EXTRACTED RECORDS:
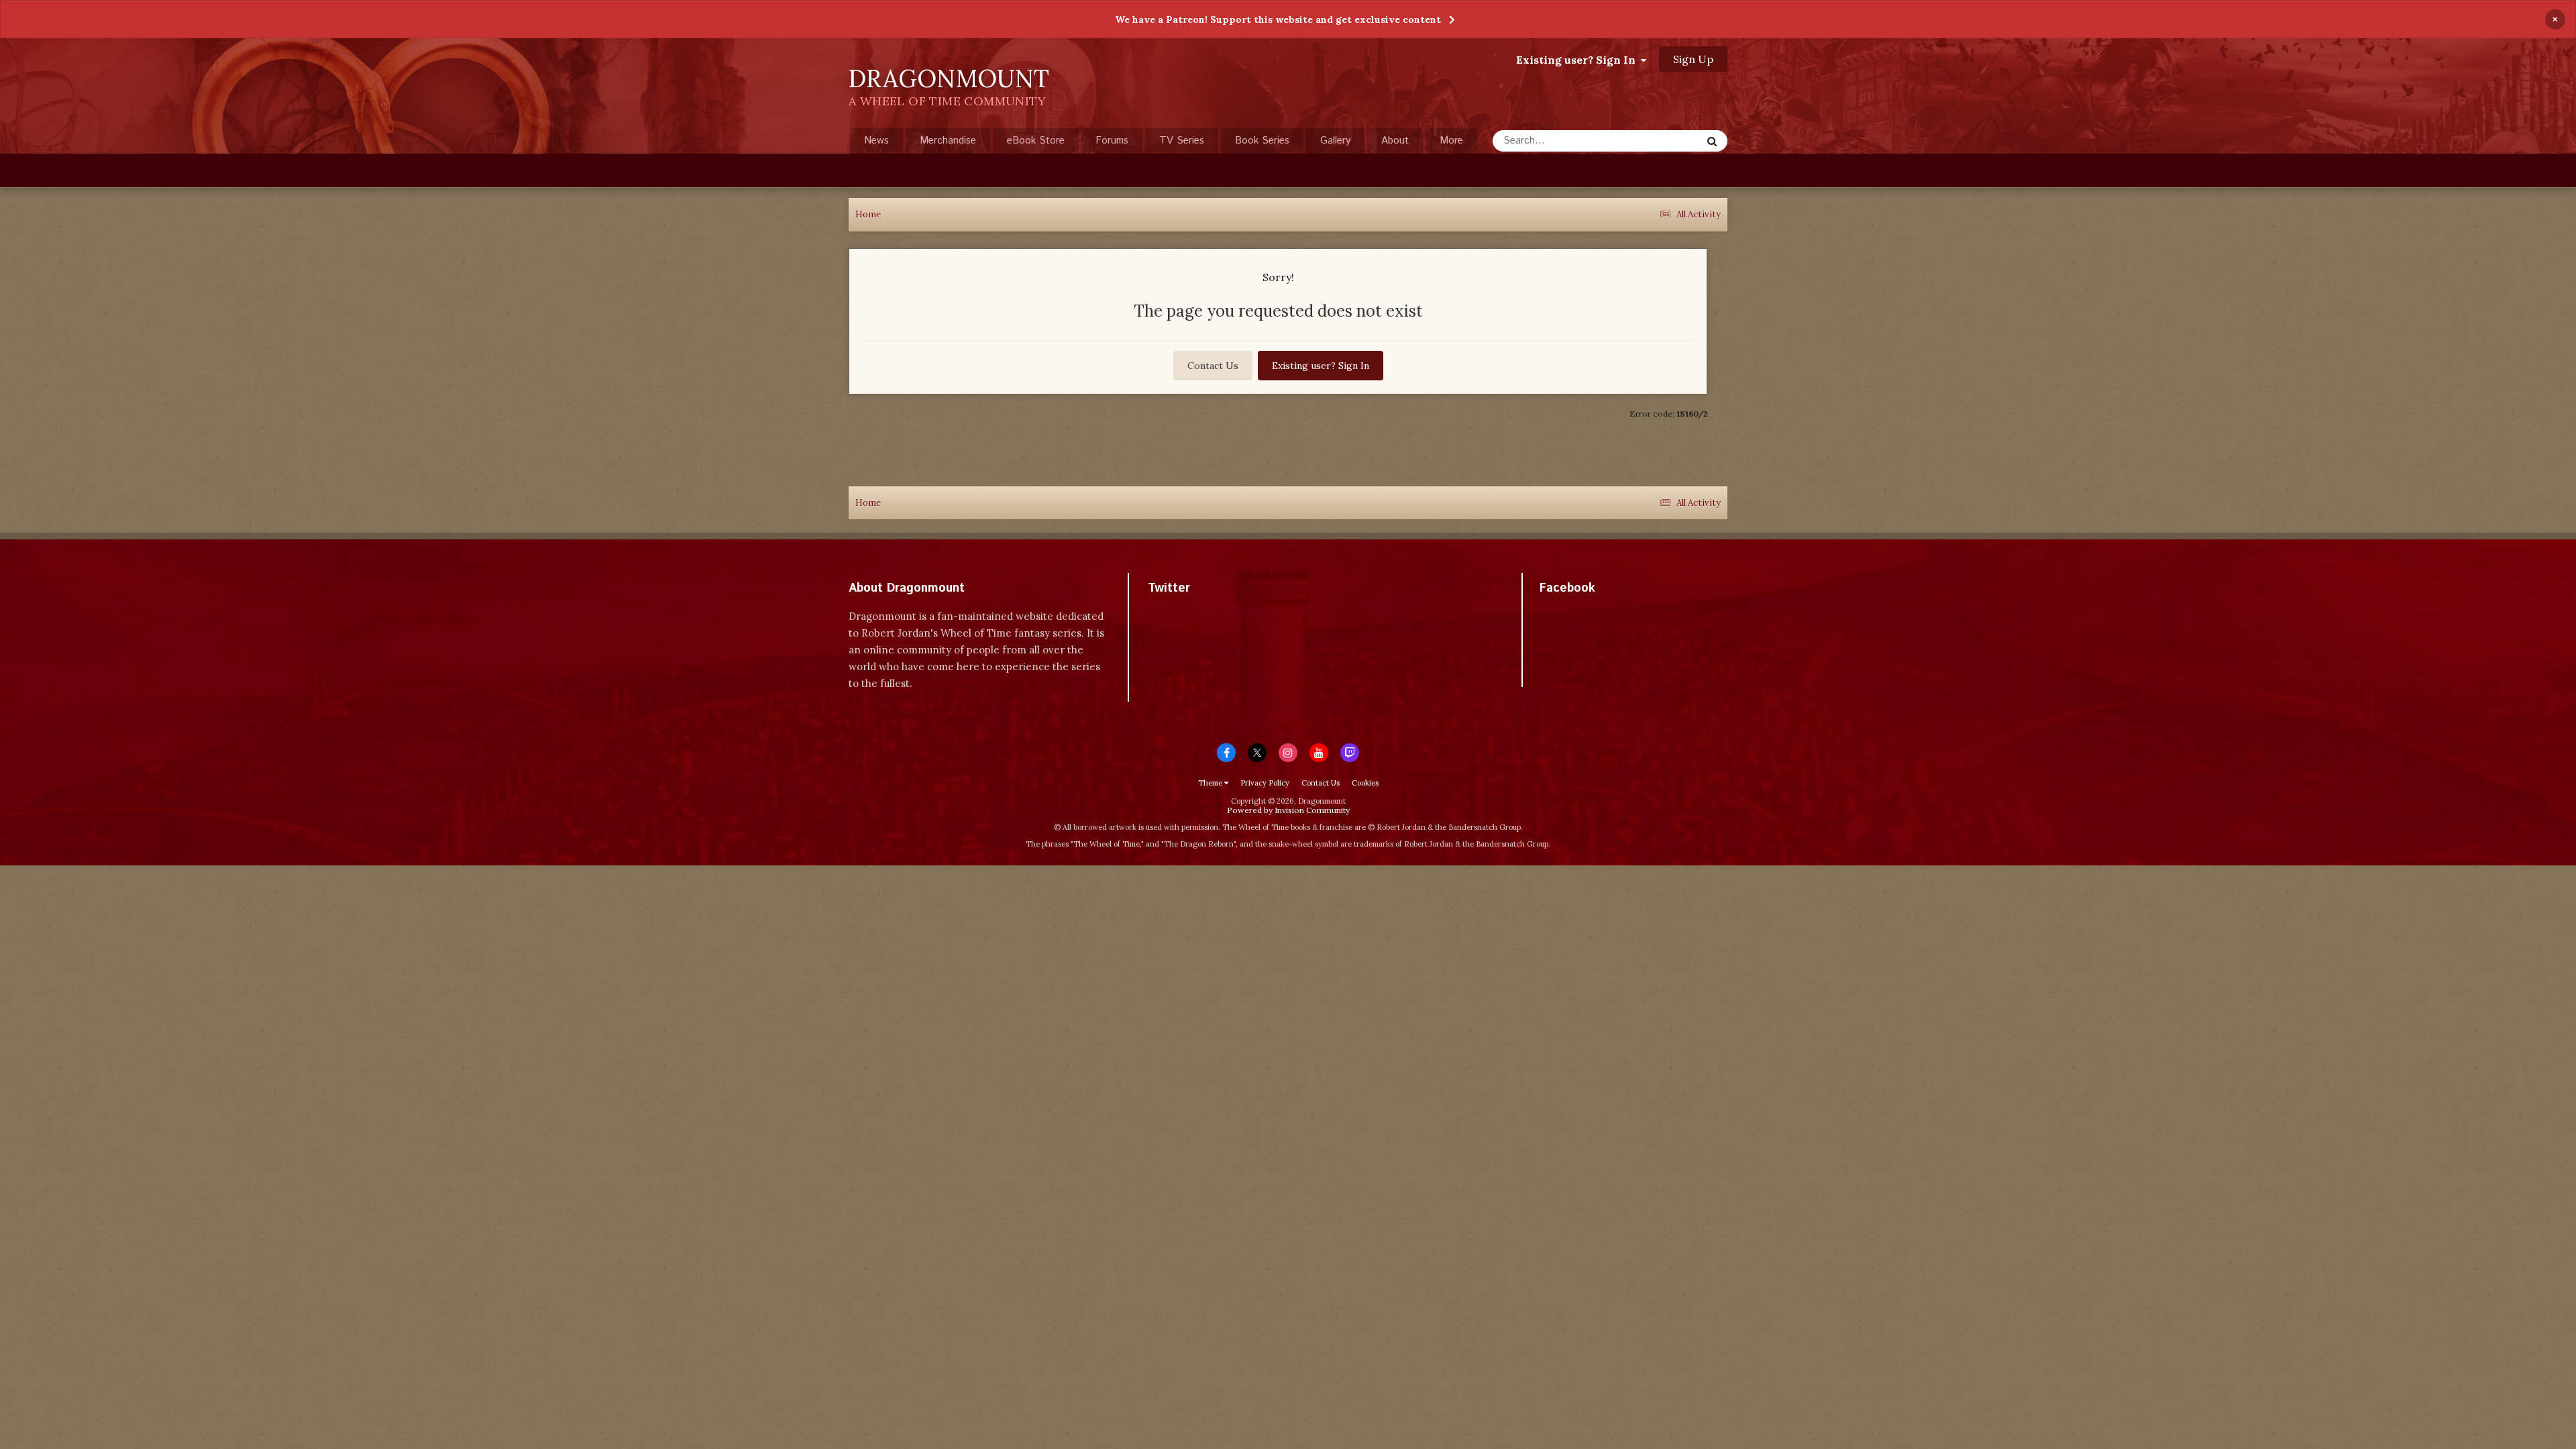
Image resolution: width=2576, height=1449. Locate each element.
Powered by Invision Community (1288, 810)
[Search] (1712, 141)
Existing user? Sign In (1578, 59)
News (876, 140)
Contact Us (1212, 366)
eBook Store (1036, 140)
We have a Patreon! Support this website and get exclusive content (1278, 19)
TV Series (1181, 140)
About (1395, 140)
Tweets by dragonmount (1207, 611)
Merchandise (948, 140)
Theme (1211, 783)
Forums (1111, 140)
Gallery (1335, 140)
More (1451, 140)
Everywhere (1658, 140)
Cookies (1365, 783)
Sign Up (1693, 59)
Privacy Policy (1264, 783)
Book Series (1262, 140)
* * *
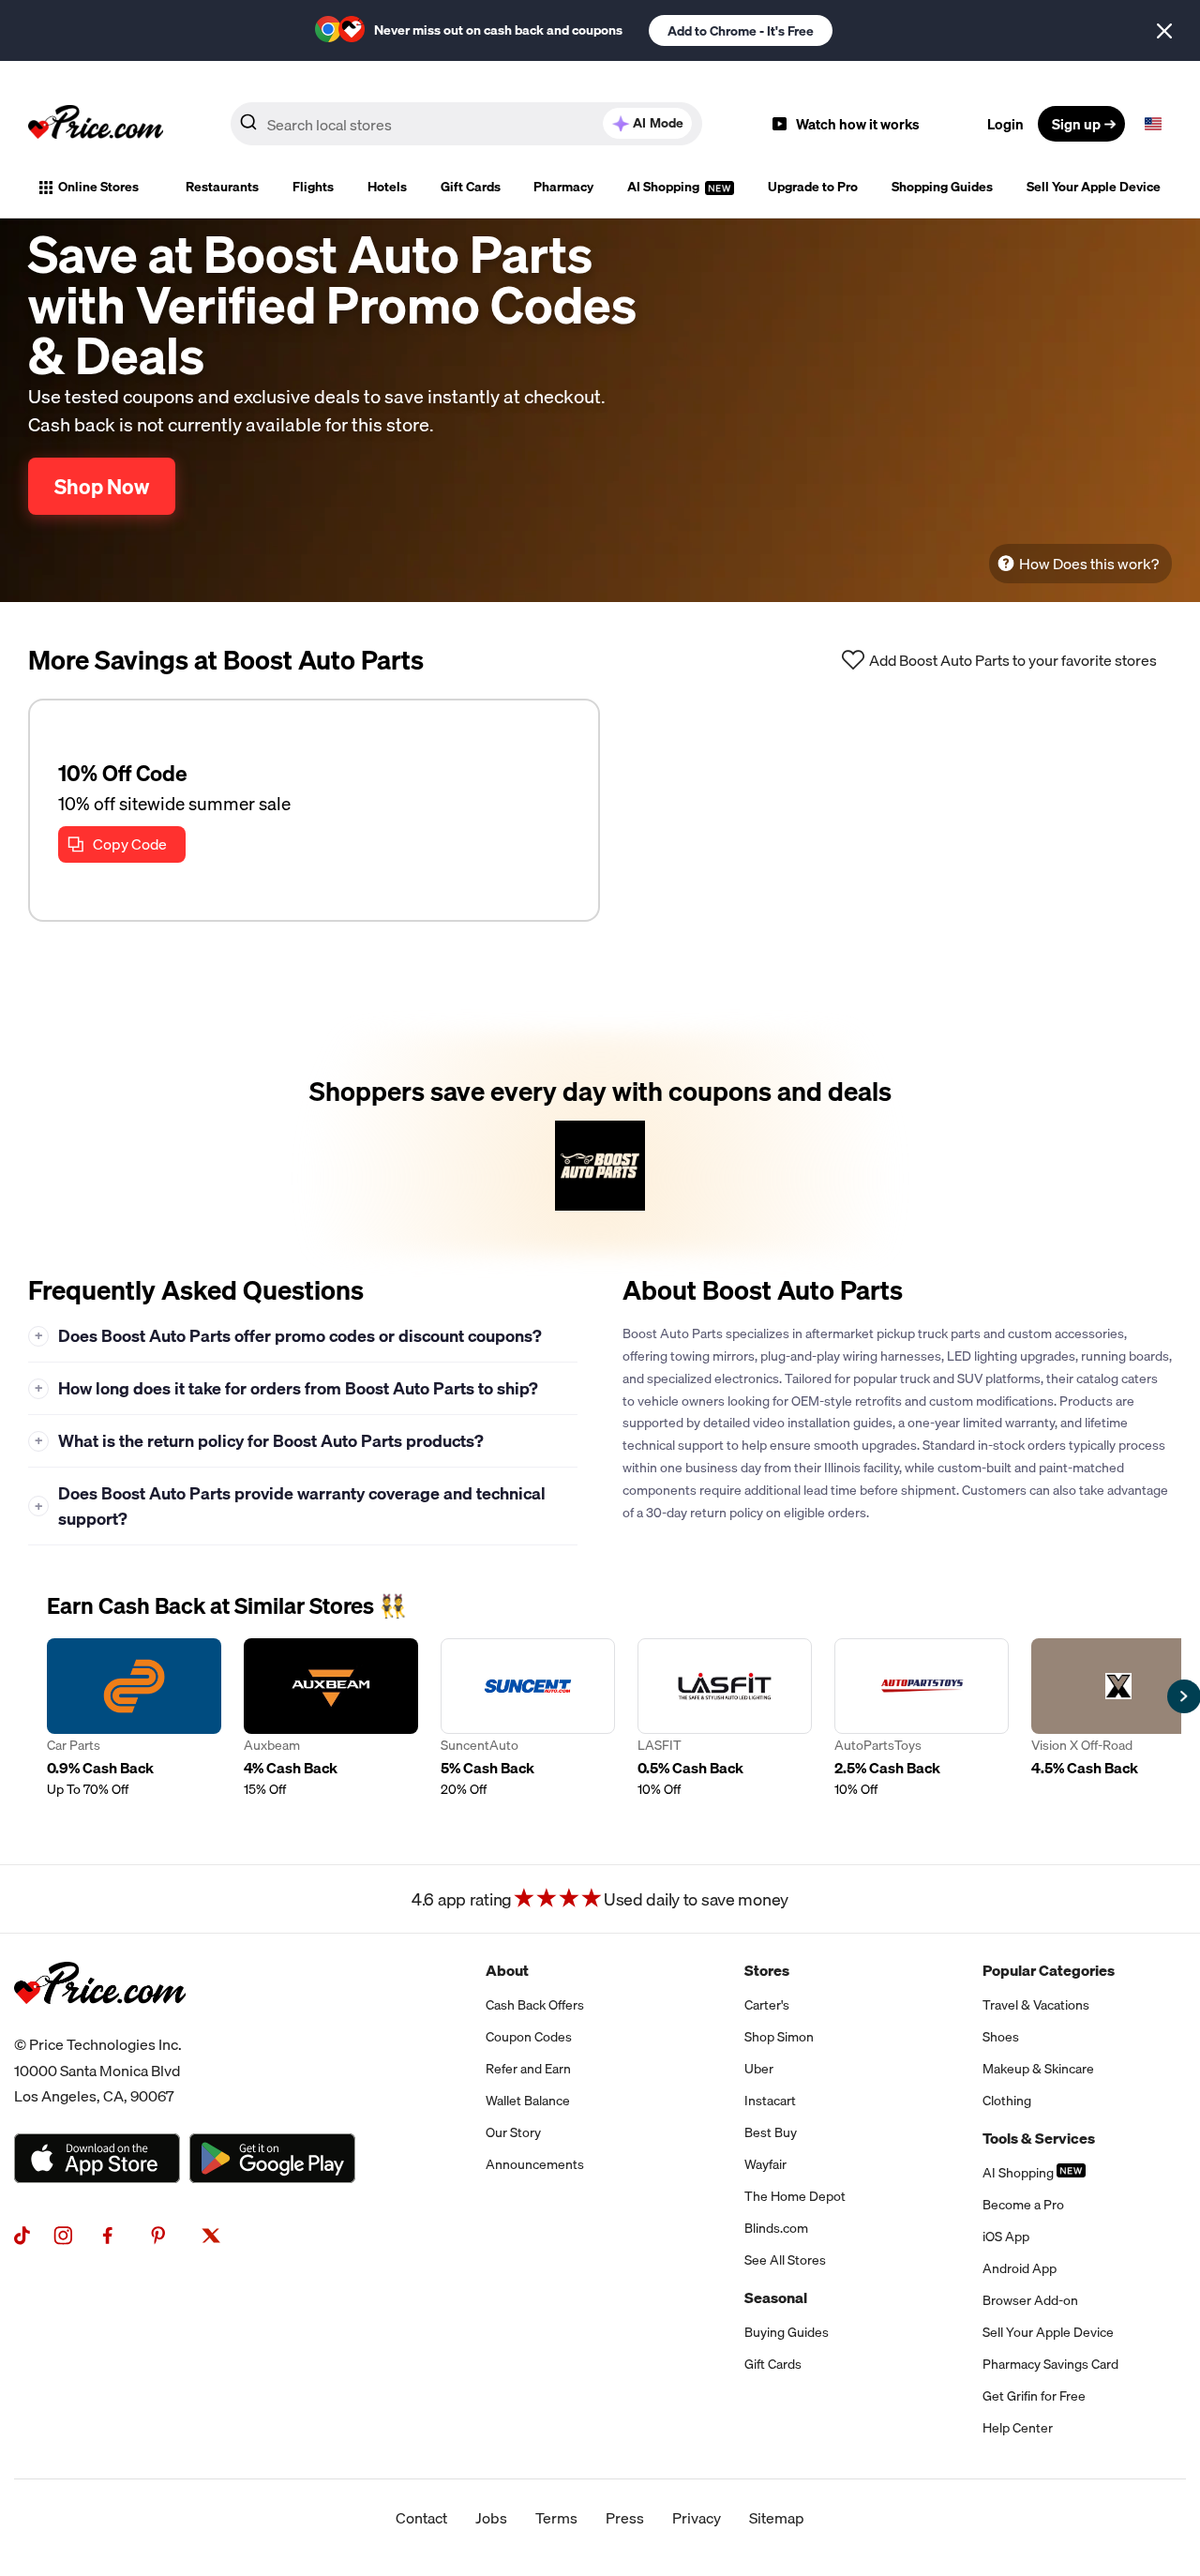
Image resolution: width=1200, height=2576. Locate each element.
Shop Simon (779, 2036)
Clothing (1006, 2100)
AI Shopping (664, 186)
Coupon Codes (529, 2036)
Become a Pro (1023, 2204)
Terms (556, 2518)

TASK:
Print only what lies in the material above starting at the line with "TV Series (1181, 140)" and ending at the line with "Book Series (1262, 140)", every line exactly as given.

TASK RESPONSE:
TV Series (1181, 140)
About (1395, 140)
Tweets by dragonmount (1207, 611)
Merchandise (948, 140)
Theme (1211, 783)
Forums (1111, 140)
Gallery (1335, 140)
More (1451, 140)
Everywhere (1658, 140)
Cookies (1365, 783)
Sign Up (1693, 59)
Privacy Policy (1264, 783)
Book Series (1262, 140)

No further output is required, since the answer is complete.